On 23 June 1941, the Hurricanes of the 53rd Fighter Squadron took off on an escort
mission. After a while lt. av. Agarici returned to the airfield, because of a malfunction
that caused oil to spill over his windscreen. He landed without problems and the mechanics
started to work on the airplane. After a few minutes they heard engine roar coming from
the sea. They saw three Soviet bombers heading towards Constanta, probably with the
intention to bomb the harbor. Lt. av. Agarici immediately took off, although the problem
on his Hurricane hadn't been solved. He quickly gained altitude to meet the DB-3s that
were flying at about 2000 m. He then dived and attacked the formation leader. Soon after
that the bomber caught fire and probably fell into the sea. He again gained altitude and attacked. A second DB-3 started to go down in flames. It dropped its bombs over the sea and
crash-landed on Romanian soil.
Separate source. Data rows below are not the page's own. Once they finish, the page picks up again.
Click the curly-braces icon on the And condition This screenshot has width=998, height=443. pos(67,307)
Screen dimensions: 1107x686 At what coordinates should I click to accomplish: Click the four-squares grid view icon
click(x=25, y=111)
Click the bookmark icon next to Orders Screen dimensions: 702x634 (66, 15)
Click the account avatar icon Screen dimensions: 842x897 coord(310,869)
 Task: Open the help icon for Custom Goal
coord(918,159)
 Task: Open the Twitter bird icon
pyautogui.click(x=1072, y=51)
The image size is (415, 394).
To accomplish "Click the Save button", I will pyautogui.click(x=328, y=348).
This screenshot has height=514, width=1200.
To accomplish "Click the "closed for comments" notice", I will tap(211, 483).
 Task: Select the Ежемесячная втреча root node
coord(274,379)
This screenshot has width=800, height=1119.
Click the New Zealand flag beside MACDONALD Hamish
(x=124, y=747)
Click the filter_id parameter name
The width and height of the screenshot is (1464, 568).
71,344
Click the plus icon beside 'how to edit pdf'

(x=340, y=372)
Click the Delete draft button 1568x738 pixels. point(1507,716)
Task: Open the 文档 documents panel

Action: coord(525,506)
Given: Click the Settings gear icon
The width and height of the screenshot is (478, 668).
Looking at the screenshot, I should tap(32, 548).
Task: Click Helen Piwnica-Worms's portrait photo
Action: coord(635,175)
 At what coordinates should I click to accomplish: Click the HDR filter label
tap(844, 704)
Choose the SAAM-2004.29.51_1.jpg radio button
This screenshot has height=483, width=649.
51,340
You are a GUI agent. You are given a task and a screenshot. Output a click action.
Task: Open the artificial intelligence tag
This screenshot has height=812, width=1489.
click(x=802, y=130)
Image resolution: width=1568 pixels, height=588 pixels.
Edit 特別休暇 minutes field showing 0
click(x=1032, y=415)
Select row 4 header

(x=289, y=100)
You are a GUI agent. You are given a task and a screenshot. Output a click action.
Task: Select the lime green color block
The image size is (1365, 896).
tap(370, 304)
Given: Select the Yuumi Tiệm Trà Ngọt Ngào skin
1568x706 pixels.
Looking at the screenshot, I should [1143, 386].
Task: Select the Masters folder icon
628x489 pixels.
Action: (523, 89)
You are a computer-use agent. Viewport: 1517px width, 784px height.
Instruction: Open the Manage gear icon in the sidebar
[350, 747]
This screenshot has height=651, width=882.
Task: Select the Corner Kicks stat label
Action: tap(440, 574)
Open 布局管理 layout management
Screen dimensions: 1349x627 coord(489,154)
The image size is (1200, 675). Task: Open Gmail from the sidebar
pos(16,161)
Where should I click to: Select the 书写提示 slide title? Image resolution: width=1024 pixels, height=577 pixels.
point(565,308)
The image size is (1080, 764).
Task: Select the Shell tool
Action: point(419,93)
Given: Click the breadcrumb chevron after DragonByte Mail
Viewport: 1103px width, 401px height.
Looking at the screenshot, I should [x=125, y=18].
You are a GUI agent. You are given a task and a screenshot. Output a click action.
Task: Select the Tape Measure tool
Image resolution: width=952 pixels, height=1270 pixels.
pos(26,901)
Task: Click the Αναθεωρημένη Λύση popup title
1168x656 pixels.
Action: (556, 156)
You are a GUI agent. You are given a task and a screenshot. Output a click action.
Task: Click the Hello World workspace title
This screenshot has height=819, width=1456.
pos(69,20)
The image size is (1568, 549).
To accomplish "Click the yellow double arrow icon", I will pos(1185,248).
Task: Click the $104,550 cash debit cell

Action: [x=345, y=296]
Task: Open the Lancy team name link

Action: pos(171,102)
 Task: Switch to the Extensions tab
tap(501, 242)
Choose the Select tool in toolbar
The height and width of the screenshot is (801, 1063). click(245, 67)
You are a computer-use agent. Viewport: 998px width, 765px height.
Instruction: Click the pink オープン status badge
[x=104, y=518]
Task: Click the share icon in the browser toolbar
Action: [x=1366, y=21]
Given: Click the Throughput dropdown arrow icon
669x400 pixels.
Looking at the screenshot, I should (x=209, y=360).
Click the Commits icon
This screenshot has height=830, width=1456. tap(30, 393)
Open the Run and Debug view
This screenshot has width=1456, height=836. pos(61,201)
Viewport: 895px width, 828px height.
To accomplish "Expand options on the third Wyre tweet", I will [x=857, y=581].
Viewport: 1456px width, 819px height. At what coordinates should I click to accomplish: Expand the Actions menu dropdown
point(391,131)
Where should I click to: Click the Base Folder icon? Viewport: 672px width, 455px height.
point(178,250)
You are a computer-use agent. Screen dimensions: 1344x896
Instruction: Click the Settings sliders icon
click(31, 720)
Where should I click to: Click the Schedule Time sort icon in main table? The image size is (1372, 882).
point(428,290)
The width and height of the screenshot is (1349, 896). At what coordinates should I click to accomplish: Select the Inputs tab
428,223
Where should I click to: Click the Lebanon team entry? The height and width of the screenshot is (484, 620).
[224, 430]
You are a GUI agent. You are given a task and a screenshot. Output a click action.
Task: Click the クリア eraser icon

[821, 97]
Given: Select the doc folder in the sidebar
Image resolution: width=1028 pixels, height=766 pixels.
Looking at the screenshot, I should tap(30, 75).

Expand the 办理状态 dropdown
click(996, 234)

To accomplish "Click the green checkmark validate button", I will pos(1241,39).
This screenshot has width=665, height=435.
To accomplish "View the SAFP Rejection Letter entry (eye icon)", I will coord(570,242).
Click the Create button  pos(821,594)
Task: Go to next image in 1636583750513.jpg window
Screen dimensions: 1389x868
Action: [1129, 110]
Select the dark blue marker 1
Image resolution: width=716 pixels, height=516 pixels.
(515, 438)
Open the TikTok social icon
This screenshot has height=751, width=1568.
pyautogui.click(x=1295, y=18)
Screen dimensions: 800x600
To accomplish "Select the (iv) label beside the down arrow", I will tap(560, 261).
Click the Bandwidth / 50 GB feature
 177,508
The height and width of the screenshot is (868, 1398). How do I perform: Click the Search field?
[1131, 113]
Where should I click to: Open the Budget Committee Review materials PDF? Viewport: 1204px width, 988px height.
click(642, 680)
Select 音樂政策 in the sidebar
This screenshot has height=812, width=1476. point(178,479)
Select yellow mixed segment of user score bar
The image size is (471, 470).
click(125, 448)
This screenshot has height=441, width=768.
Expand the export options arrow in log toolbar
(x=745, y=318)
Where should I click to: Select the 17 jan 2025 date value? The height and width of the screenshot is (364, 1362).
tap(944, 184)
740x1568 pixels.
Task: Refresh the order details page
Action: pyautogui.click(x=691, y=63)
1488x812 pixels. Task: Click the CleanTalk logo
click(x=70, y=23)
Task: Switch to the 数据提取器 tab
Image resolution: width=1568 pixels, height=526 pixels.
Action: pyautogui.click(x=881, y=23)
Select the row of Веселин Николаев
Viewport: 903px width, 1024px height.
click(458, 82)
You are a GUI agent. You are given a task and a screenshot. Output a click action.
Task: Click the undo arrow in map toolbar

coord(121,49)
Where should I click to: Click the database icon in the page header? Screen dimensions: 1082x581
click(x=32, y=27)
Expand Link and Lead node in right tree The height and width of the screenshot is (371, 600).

The crew was later taken prisoner. The third bomber had
already turned back when lt. av. Horia Agarici reached it. He attacked and set it on
fire. Another Soviet bomber formation appeared, but retreated after seeing what happened to
the first one. Agarici came back to the airfield and landed. He did not know the result of
the battle, because his windscreen was almost entirely covered with oil. Only two of the claims were confirmed. One remained probable.
Profile courtesy of
This Hurricane Mk. I was flown by lt. av. Horia Agarici in the 53rd
Fighter Squadron during 1941
This action was transformed into a very popular song about Agarici and his victories, composed apparently that night at the party thrown for the ace in a restaurant in Constanta. The story was picked up by the Romanian propaganda and soon Agarici and his song became well known throughout Romania.
By the end of August 1941, lt. av. Horia Agarici had claimed another two aircraft shot down, of which one was a Yak-1, mistakenly identified as a Hurricane. Thus he achieved the ace status with five kills.
All the publicity and fame generated by the song and the propaganda service created him only problems, as he attracted the envy of other fighter pilots, who did not regard him as a very good pilot and soldier. His superiors did not usually qualify him as a good pilot, but a medium one. He was a more a poet, than a warrior. He even published a poetry volume during the war. Even Agarici himself was embarrassed by his fame. This made him loose his interest in the war and did not perform any more impressive feats until the end of the war.
In 1942 he was promoted to the rank of captain and received the command of the 52nd Fighter Squadron, which had replaced the 53rd on the Mamaia airfield. It was equipped with IAR-80 aircraft and usually provided air cover for the Axis convoys in the Black Sea. In early 1943 he was assigned to the 7th Fighter Group and received a administrative job as chief of the operations bureau.
In October 1943, the 7th Fighter Group returned to Romania for reorganization and refitting. Cpt. av. Horia Agarici was assigned to the 58th Fighter Squadron, with which he took part in the fights with the US 15th Air Force in the spring of 1944. During the first American raid over Romania that year, on 4 April 1944, cpt. Agarici claimed a B-24, while flying the IAR-80C no. 381. His aircraft was also damaged and he had to make a crash landing at Epuresti. It was his last kill.
After the war ended and the Communists gained the power, he was obviously thrown out of the army and stripped of his rank. He was however reinstated as captain later, but his life was marked by the wartime fame and he suffered because of it until his death on 13 July 1982 at Constanta, the city he defended that day in June 1941.